Ach ja, bzgl lirc wirst Du keine Option im Gentoo-Kernel finden.

Du hast entweder die Möglichkeit, ein ebuild zu installieren, oder einen entsprechend gepatchten Kernel zu benutzen (oder natürlich, den Patch selbst vorzunehmen). Von den beiden letzteren Methoden rate ich Dir allerdings eher ab.

----------

## cypher_head

@oscarwild:

welche ebuild muss ich dafür installieren?? emerge lirc natürlich, aber das funkt natürlich auch nicht.

ich meine natürlich keine lirc option im kernel, sondern die infrarot unterstützung im kernel.

da gab es unter 2.4 immer einen punkt. unter 2.6.11.5 find ich den nicht.

die gentoo installation ist fast fertig. dann teste ich weiter.

interessant ist auch, das ich gestern beim installieren mit "emerge system"

58 pakete bekommen habe und heute 61 ;-(( ???!?!?!?

● ● ● ● ● ● ●

** AUFGABE **
In welcher Kernel-Version findet cypher_head laut dem Textauszug den Punkt für die Infrarot-Unterstützung nicht? Die Zeilen haben mit dem Textauszug nichts zu tun.

** DATENAUSZUG **

● ● ● ● ● ● ●

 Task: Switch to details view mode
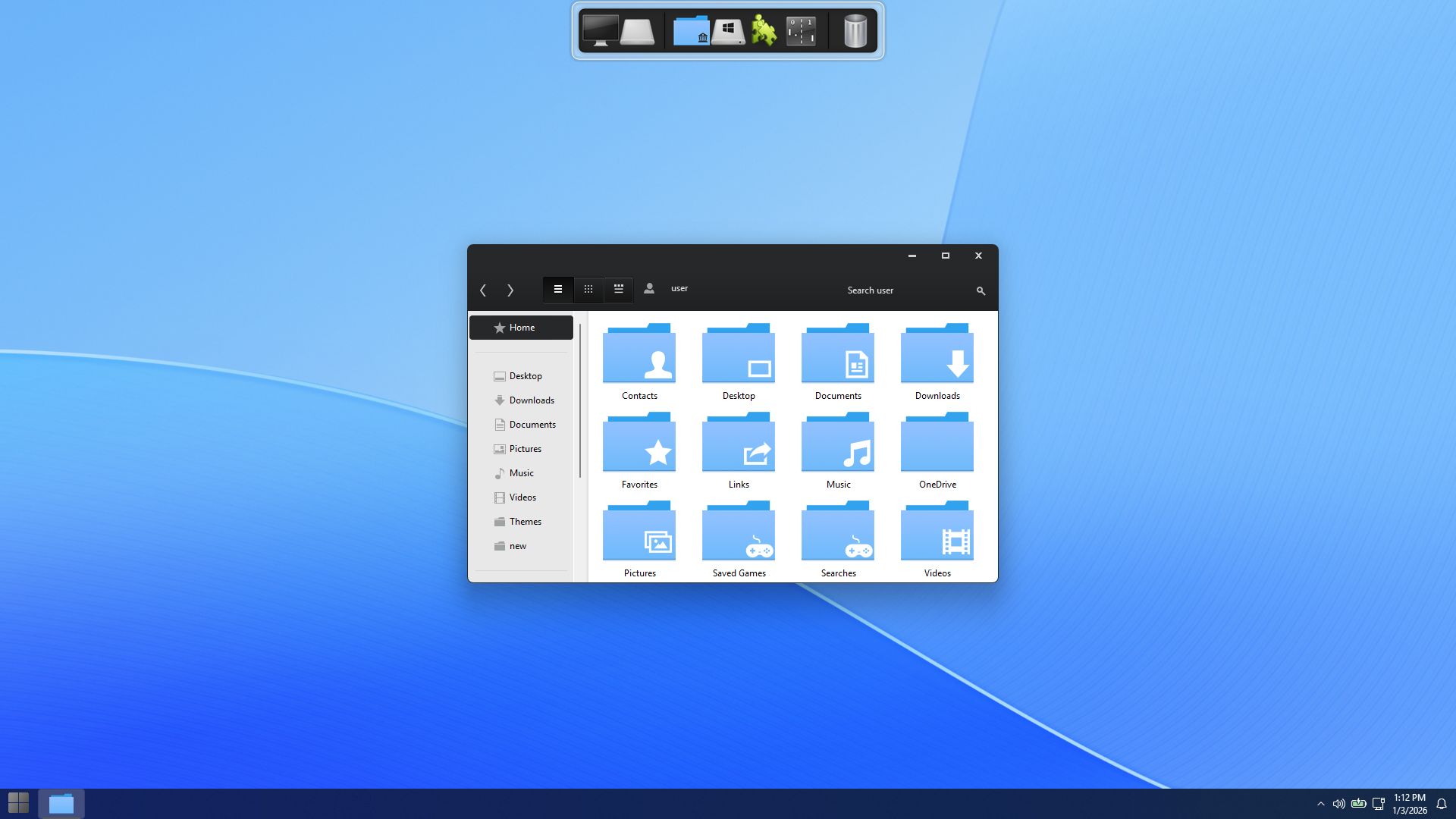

● ● ● ● ● ● ●

** ANTWORT **
In 2.6.11.5.